À la tête du Centre chorégraphique national d’Aix-en-Provence, Angelin Preljocaj est l’auteur de très nombreux ballets en France et à l’étranger. Considéré comme l’un des chorégraphes majeurs de sa génération, il multiplie aussi les collaborations avec des personnalités aussi différentes qu’Enki Bilal, Air ou Granular Synthesis. Cet été, il présente les 4 saisons... de Vivaldi, un spectacle sur lequel il a travaillé avec l’artiste Fabrice Hyber. Angelin Preljocaj commente l’actualité.
Comment vous est venue l’idée de travailler avec Fabrice Hyber pour vos 4 saisons… ?
J’ai d’abord commencé à réfléchir sur les 4 saisons…, sur la musique de Vivaldi.

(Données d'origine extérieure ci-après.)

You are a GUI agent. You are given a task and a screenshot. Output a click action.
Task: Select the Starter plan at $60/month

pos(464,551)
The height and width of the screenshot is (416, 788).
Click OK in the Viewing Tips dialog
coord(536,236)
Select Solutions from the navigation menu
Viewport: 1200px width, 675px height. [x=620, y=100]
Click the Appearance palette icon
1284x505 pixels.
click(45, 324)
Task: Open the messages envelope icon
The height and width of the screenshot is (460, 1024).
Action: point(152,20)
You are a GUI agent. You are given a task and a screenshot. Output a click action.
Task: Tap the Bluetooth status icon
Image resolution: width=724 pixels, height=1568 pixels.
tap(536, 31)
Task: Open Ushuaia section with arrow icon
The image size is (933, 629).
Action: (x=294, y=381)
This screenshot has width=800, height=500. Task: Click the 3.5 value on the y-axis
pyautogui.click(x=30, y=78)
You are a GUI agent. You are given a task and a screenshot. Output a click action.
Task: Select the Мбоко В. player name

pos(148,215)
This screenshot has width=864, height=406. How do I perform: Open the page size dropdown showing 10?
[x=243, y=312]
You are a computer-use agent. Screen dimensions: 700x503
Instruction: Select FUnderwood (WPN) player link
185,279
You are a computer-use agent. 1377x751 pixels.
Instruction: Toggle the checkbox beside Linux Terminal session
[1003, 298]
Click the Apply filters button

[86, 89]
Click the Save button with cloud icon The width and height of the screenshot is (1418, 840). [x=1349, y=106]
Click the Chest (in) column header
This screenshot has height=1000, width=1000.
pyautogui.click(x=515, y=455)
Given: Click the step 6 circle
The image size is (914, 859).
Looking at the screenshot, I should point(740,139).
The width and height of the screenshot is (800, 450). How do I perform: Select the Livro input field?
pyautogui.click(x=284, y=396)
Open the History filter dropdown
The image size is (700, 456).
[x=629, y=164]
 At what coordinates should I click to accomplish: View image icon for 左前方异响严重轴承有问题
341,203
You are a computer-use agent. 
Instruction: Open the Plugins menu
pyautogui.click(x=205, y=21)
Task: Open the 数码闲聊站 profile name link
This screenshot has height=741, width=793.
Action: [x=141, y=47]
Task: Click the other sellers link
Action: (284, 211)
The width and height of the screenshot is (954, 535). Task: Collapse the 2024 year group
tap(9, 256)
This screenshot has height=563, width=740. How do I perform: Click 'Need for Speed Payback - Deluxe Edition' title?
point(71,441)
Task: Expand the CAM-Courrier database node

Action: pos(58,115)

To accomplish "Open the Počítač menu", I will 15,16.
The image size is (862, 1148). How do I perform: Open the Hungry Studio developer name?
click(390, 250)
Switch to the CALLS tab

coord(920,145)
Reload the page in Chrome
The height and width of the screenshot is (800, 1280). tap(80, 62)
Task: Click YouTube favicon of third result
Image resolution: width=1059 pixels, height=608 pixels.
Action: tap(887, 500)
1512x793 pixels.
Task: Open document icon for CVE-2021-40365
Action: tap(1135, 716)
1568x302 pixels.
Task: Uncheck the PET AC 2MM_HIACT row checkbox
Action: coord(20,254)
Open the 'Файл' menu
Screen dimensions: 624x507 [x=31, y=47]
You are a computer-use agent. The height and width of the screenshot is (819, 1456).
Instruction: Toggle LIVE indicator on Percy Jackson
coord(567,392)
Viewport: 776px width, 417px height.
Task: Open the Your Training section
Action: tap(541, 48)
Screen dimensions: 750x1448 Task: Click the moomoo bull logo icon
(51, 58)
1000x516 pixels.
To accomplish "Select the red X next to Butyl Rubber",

Lors de mes premières réflexions, j’ai pensé que je pourrais demander à un paysagiste de travailler sur le projet ou à des gens qui travaillent sur la transformation des matières. Puis je me suis dit qu’il y avait quelque chose de trop simpliste dans cette démarche et j’ai commencé à réfléchir à des artistes. Le premier qui m’est venu, c’est Fabrice Hyber parce qu’il est un trublion de l’art contemporain. Il essaye vraiment de changer les perceptions des choses. Il était en même temps le moins évident pour les Quatre saisons de Vivaldi, mais aussi le « plus nécessaire ». La musique de Vivaldi est tellement vulgarisée, voire vulgaire maintenant à cause du traitement qu’on lui a fait subir depuis une centaine d’années, à travers les supermarchés, les sonneries de téléphones portables, les musiques d’ascenseur, qu’il lui faut un traitement de choc. Au-delà de celui que je tente de lui faire subir grâce aux corps, je me disais que l’intervention de Fabrice Hyber, avec ses POF (prototypes d’objets en fonctionnement), pouvait être fantastique, que ceux-ci pouvaient modifier mon propre processus de recherche chorégraphique. Je l’ai appelé tout simplement. Et nous avons tout de suite été en cohérence tous les deux.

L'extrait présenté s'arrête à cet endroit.